→ Raw records

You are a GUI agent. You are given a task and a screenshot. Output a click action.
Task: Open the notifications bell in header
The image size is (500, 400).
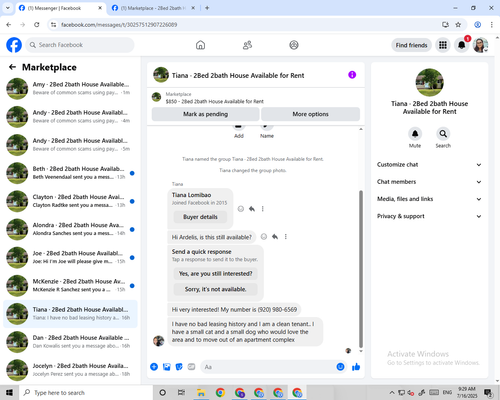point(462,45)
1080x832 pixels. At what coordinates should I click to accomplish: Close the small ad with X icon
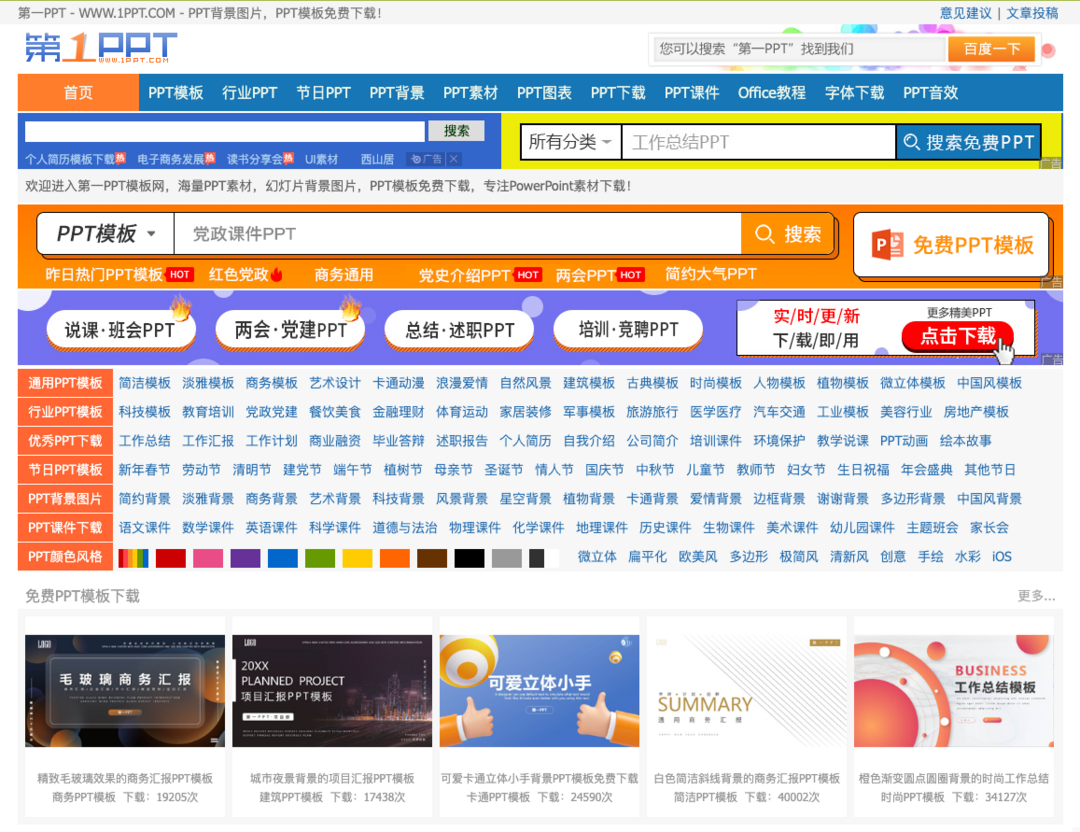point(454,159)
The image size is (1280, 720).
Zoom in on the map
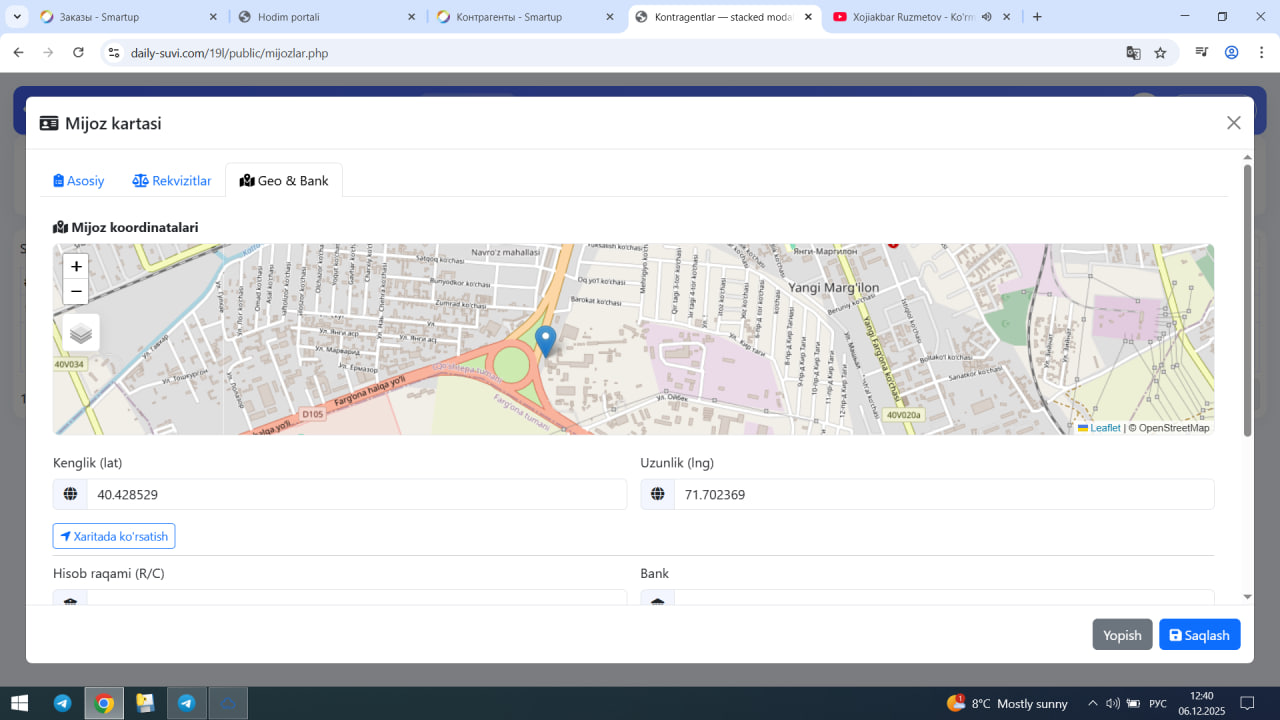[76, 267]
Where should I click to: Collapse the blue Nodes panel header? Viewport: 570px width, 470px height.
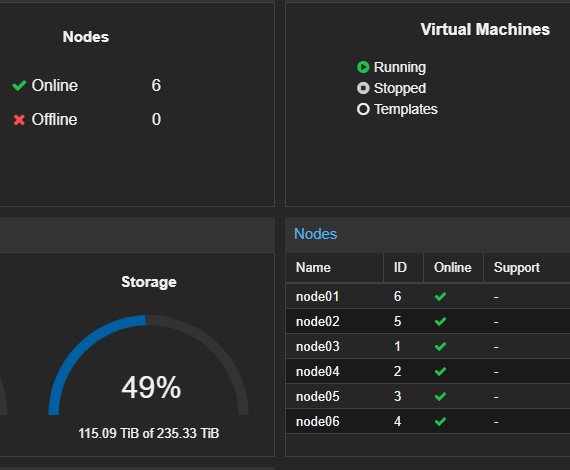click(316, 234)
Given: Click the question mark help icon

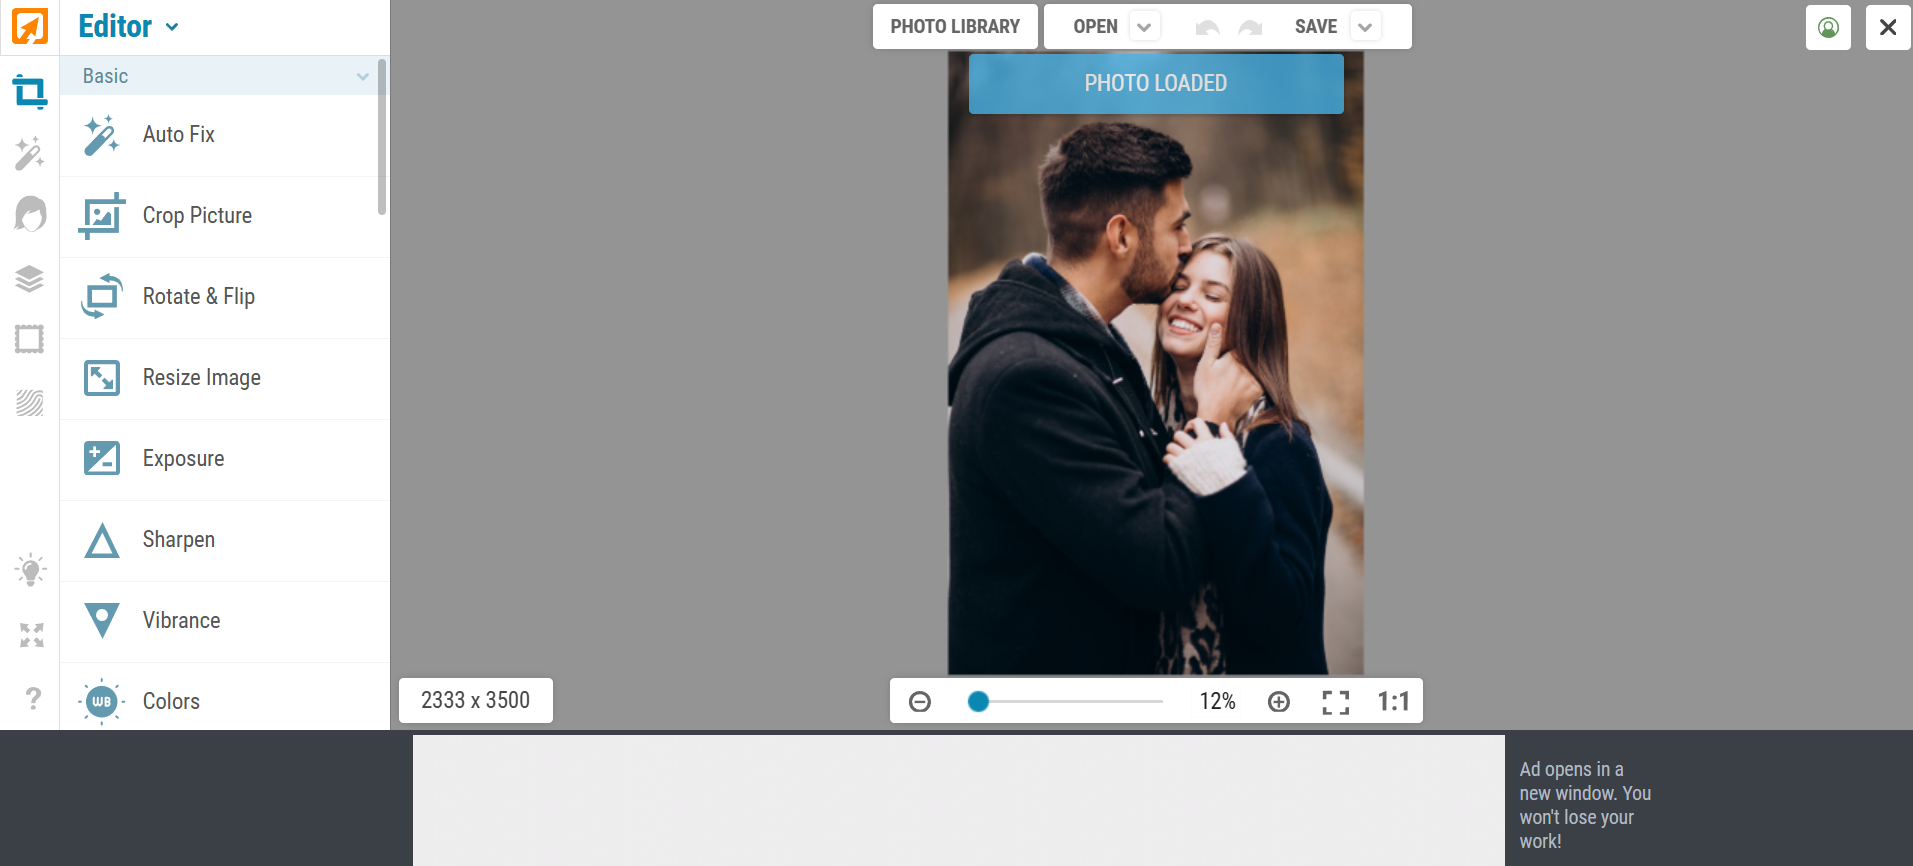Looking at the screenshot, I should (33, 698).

→ The problem
Copy the lines word for word, beginning at the line that contains "1080x832 pixels. At" and continuing through the last line, with both ends included. Leave the pictures out of your copy.

→ Exercise result
1080x832 pixels. At what coordinates should I click to accomplish: Close the small ad with X icon
point(454,159)
The image size is (1280, 720).
Zoom in on the map
[76, 267]
Where should I click to: Collapse the blue Nodes panel header? Viewport: 570px width, 470px height.
click(316, 234)
Given: Click the question mark help icon

Looking at the screenshot, I should (33, 698).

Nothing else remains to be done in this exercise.